Over the last few years, the Zika virus pandemic brought into sharp focus our incomplete understanding and the fragility of the fetal development. Zika virus can lead to Congenital Zika Syndrome, which can cause serious congenital anomalies. Importantly, these congenital malformations are associated with significant and lifelong morbidity and increased risk of mortality. It is not clear how Zika virus is transmitted from mothers to the fetal brain and leads to these congenital malformations.
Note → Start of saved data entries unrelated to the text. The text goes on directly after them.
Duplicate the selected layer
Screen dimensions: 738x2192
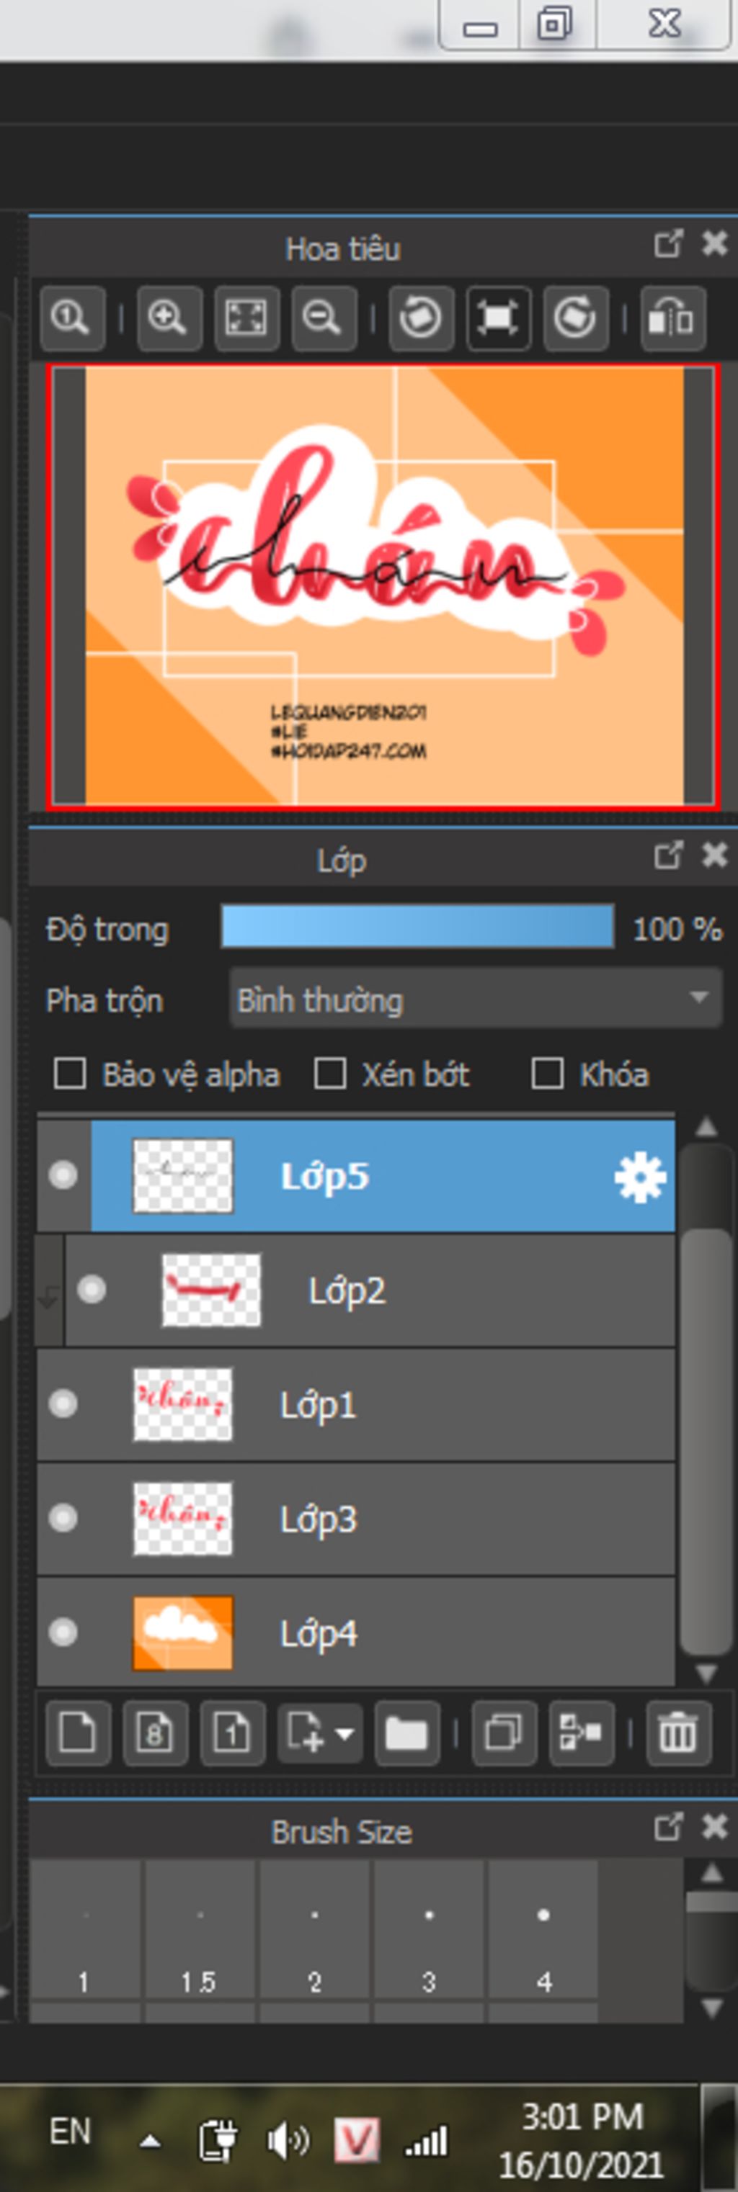click(x=503, y=1733)
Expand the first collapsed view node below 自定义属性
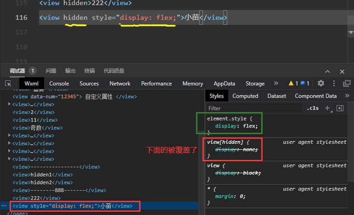This screenshot has width=354, height=215. tap(10, 104)
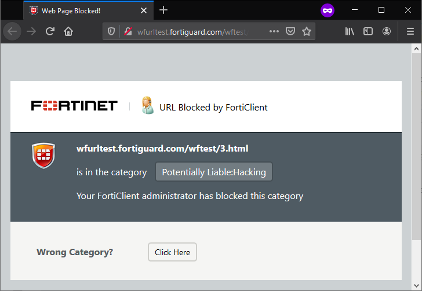
Task: Click the vertical scrollbar down arrow
Action: coord(416,285)
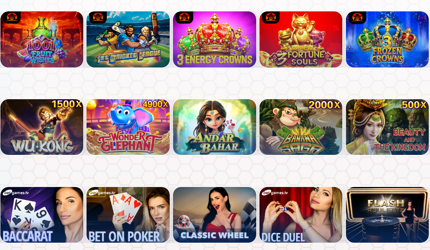Open the 1001 Fruit Wishes game
Viewport: 430px width, 250px height.
click(42, 39)
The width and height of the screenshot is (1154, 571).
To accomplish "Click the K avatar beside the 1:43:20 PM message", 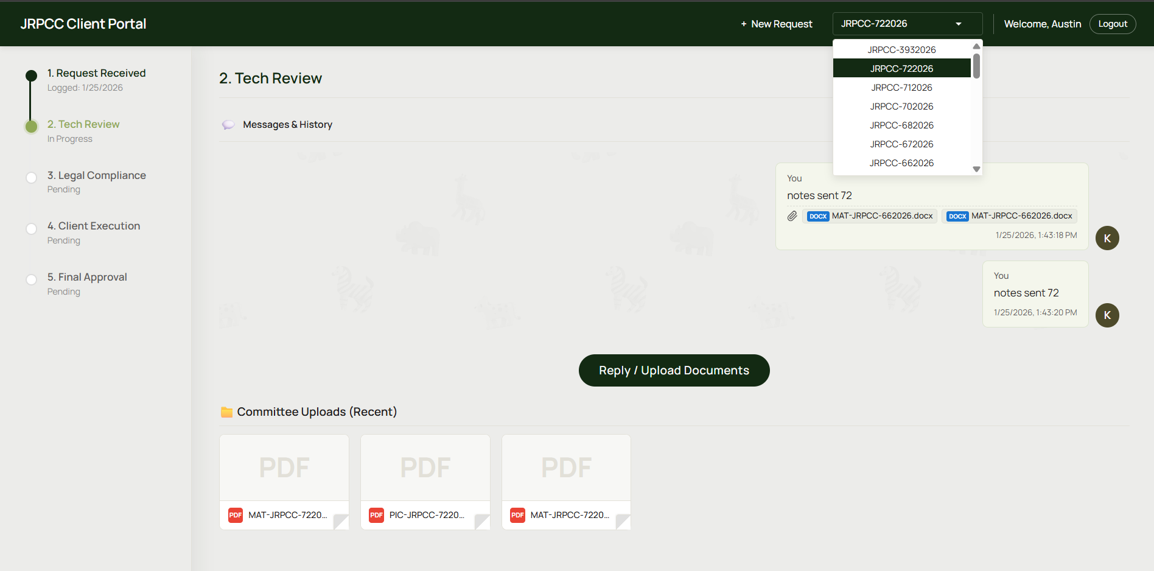I will click(x=1107, y=315).
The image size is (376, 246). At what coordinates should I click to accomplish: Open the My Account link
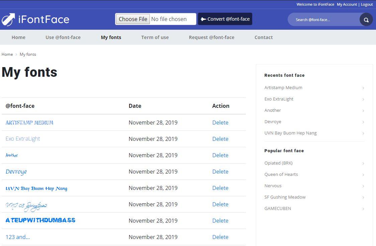click(347, 4)
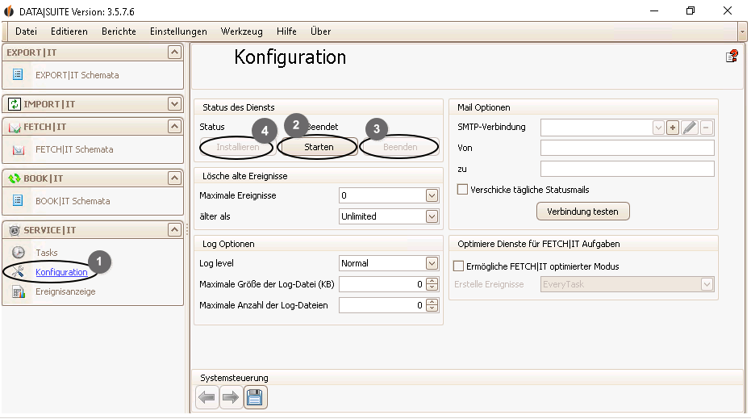751x419 pixels.
Task: Click the Verbindung testen button
Action: (582, 212)
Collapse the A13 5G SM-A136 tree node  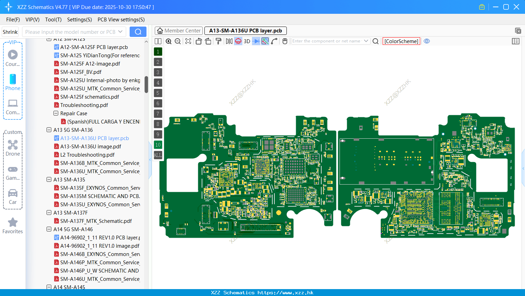[x=49, y=130]
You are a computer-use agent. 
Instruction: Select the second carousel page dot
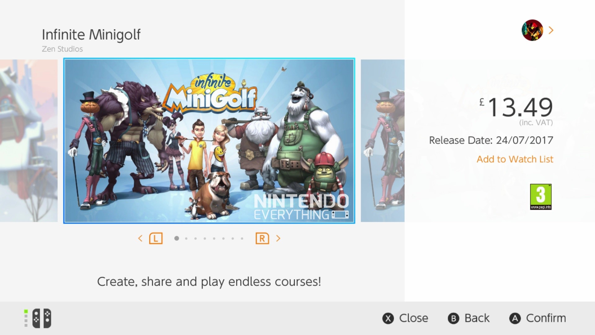[186, 239]
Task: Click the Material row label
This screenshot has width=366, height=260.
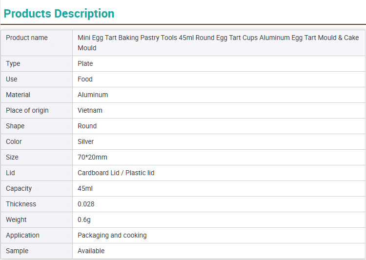Action: (18, 95)
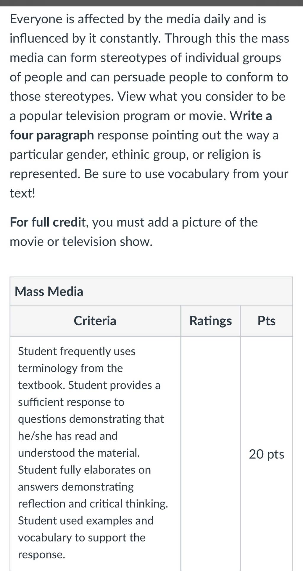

However, an emerging body of evidence suggests Zika virus affects distinct human populations differently, and is associated with different outcomes in fraternal twins—one twin may be affected, while the other is developmentally typical.
Our overarching hypothesis is that different groups of people and/or distinct individuals have intrinsic genetic risk or protective factors. Using the Zika virus pandemic as a natural experiment, we propose a genome wide association study to identify population-specific, maternal and/or fetal risk or protective factors. To this end, we’ve established the Zika Genetics Consortium. Since Collaborating sites share a common protocol, phenotypic and genotypic data can be combined to confer more statistical power and help identify common variants with smaller effect size. Our hypothesis will be addressed in experiments of the following specific aims:
- To determine if common genetic variants with a large effect size are associated with microcephaly in Congenital Zika Syndrome; and
- To determine if rare variants in “target” or “Zika pathway” genes can contribute to microcephaly in Congenital Zika Syndrome.